• [Problem to work on] From the court opinion on attorney's fees and prejudgment interest below, quote word for word the passage starting at "Continental here relies" and ending at "of judgment serve.".

• [Source]
In ascertaining the amount of attorney’s fee to be allowed a defendant successful in holding a verdict to less than his offer, the trial judge should use the same general criteria as in a case where a defendant is the prevailing party. We recently discussed such criteria in Malvo v. J. C. Penney Co. We there stated that it is “manifestly unreasonable” automatically to award the full amount of attorney’s fees incurred by a prevailing party, although we recognized that there might be situations where such an ¿ward would be justified. We reiterated that the allowance was for the purpose of partially compensating a prevailing party.

Jakoski v. Holland, 520 P.2d 569, 578-79 (Alaska 1974) (footnote omitted). In the case at bar we cannot characterize Continental’s claims in its declaratory judgment suit as frivolous, vexatious, or devoid of good faith. Nor can we find that Continental in any way unreasonably prolonged the litigation in this case.20 Thus, we conclude that the award of full attorney’s fees to Fidelity must be set aside. We think the reasons why the award in Malvo was held to be error are equally applicable here.21

Continental’s final specification of error is that the superior court erred in failing to award pre judgment interest on the costs of the defense recovered by it, pursuant to this court’s earlier opinion, from the date of the offer of judgment by Fidelity to the date of judgment. The superior court held that the running of interest stopped upon Fidelity’s tender of the offer of judgment. In Davis v. Chism, 513 P.2d 475, 481 (Alaska 1973), we held that as a general rule an offer of judgment which specifies only a total amount is to be construed as including prejudgment interest. We likened pre judgment interest to compensatory damages there and asserted that “[m]oney is worth less the later it is received.” Davis clarified and limited our earlier assertion in State v. Phillips, 470 P.2d 266, 274 (Alaska 1970), that

[a] 11 damages . . . should carry interest from the time the cause of action accrues, unless for some reason peculiar to an individual case such an award of interest would do an injustice.

Continental here relies on our discussion in Davis for the proposition that since it has lost the use of the money adjudged owed it, it ought to be compensated up to the time the money is received. The question Continental thus raises now is whether in the case at bar an award of interest after the offered judgment could be held to work an injustice within the meaning of Phillips. We think that a trial judge may properly, as an exercise of discretion, refuse to award an offeree interest on a judgment from the date of the offer through the date of judgment when, as *1130here, the offeree ultimately recovers less than the amount offered. In our view, this conclusion flows from the functions which the procedural device of offers of judgment serve.

• [Recorded data]
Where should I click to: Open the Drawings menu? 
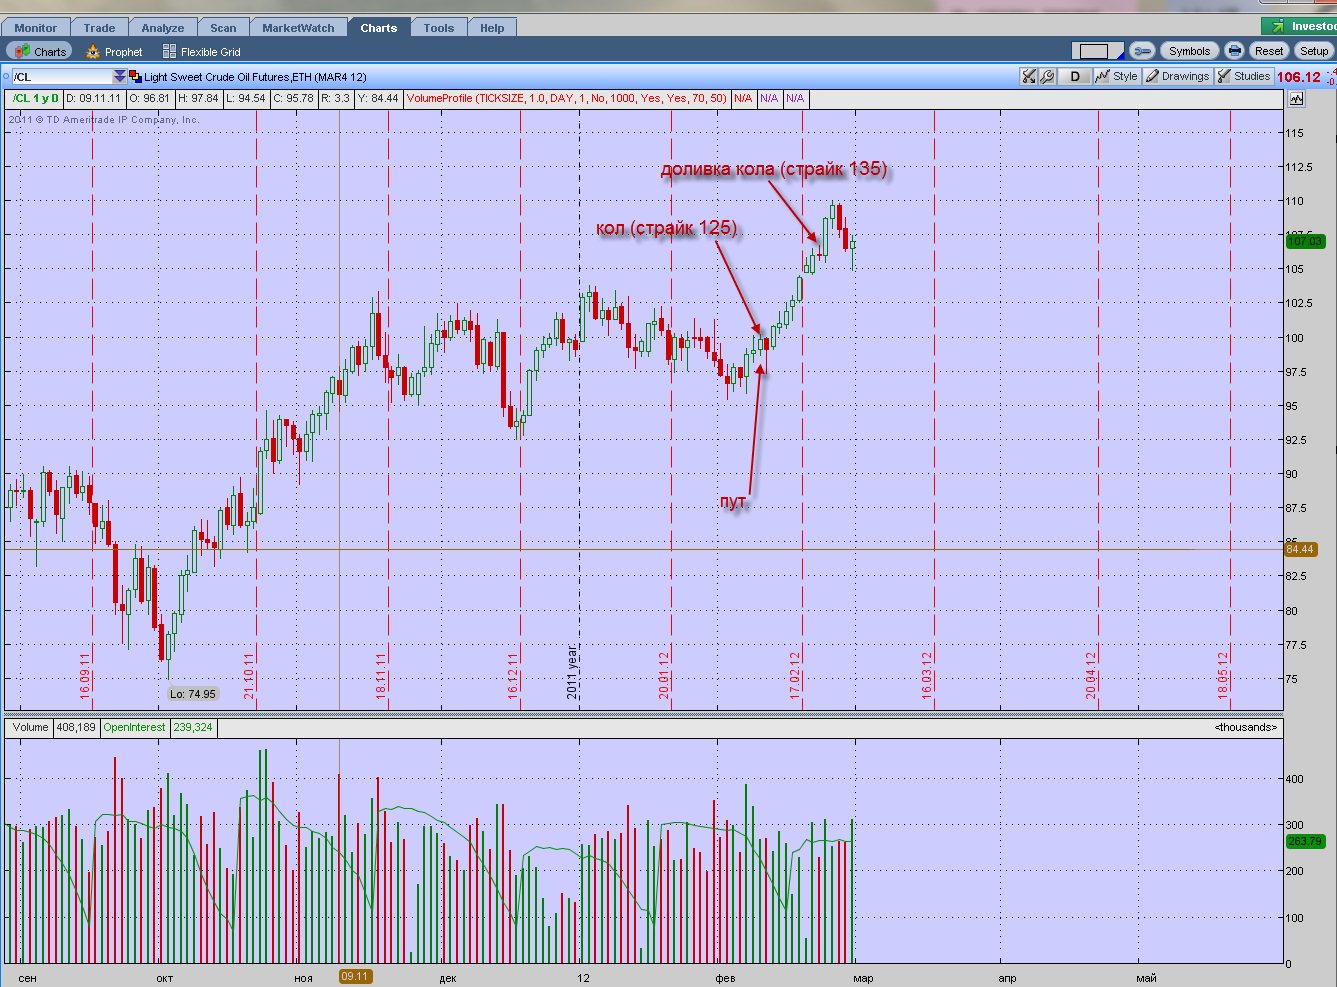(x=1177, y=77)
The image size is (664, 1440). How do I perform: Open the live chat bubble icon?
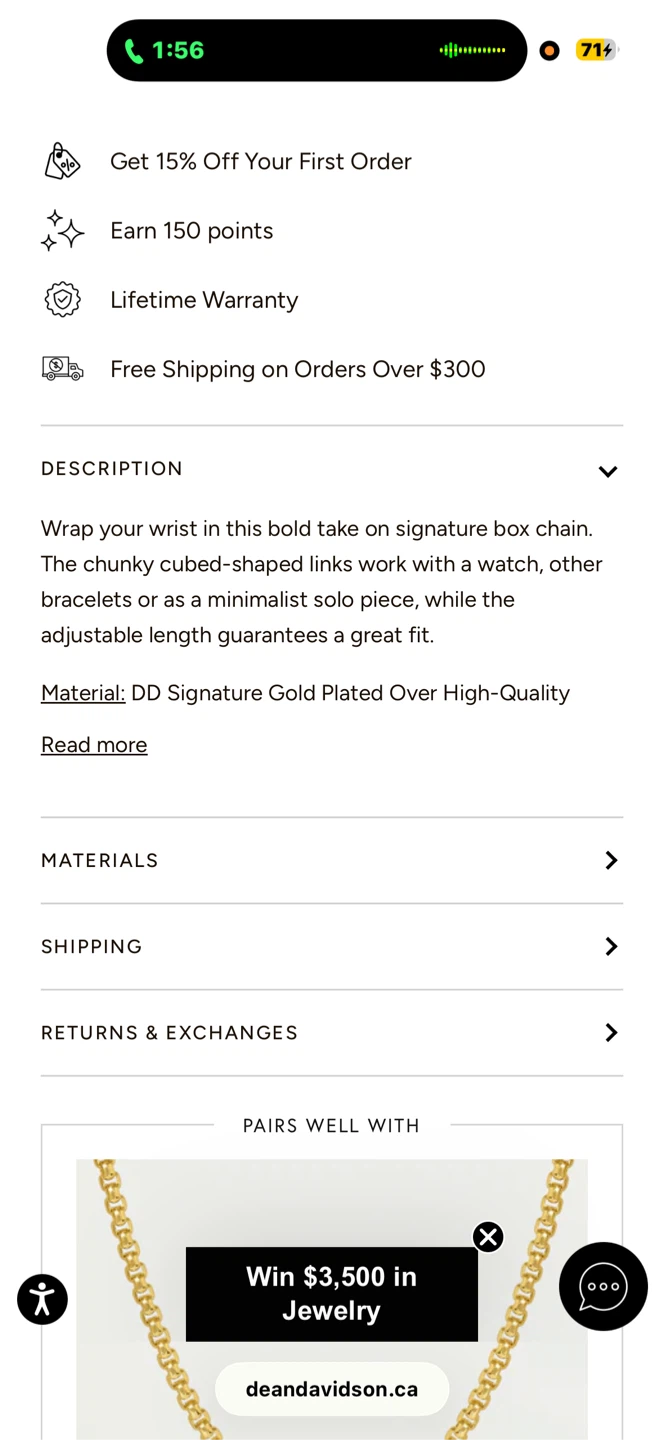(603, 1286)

• [The reply]
Continental here relies on our discussion in Davis for the proposition that since it has lost the use of the money adjudged owed it, it ought to be compensated up to the time the money is received. The question Continental thus raises now is whether in the case at bar an award of interest after the offered judgment could be held to work an injustice within the meaning of Phillips. We think that a trial judge may properly, as an exercise of discretion, refuse to award an offeree interest on a judgment from the date of the offer through the date of judgment when, as *1130here, the offeree ultimately recovers less than the amount offered. In our view, this conclusion flows from the functions which the procedural device of offers of judgment serve.